**Problem details**
Retype the data exactly, beginning at the line that contains "Open the user profile avatar" and continuing through the end of the data.

**Data extract**
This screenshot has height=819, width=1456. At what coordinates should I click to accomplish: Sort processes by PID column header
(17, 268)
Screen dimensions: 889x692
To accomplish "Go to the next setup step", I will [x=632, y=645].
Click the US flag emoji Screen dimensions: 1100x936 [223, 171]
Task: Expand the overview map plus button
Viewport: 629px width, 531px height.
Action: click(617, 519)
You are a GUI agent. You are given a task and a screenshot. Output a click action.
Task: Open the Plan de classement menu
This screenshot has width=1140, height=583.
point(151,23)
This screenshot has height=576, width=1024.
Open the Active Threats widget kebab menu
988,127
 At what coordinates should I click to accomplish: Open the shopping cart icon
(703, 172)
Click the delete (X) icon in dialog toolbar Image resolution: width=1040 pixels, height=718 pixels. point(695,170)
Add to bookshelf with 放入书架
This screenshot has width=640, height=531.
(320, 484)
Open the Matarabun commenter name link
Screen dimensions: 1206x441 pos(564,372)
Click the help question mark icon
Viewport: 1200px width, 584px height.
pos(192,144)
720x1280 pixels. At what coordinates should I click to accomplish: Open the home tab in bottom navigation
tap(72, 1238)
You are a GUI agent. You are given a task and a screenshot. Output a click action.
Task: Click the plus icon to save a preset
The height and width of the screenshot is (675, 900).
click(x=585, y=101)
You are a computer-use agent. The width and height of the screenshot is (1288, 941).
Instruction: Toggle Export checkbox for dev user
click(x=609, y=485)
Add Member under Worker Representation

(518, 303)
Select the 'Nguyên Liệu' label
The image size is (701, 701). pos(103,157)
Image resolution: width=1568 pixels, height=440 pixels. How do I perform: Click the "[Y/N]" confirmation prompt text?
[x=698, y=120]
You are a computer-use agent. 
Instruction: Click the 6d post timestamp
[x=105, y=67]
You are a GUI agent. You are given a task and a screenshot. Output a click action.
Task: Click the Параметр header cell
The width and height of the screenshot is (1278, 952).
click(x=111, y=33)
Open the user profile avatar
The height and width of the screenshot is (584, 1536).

**Result below**
Open the user profile avatar
The height and width of the screenshot is (584, 1536).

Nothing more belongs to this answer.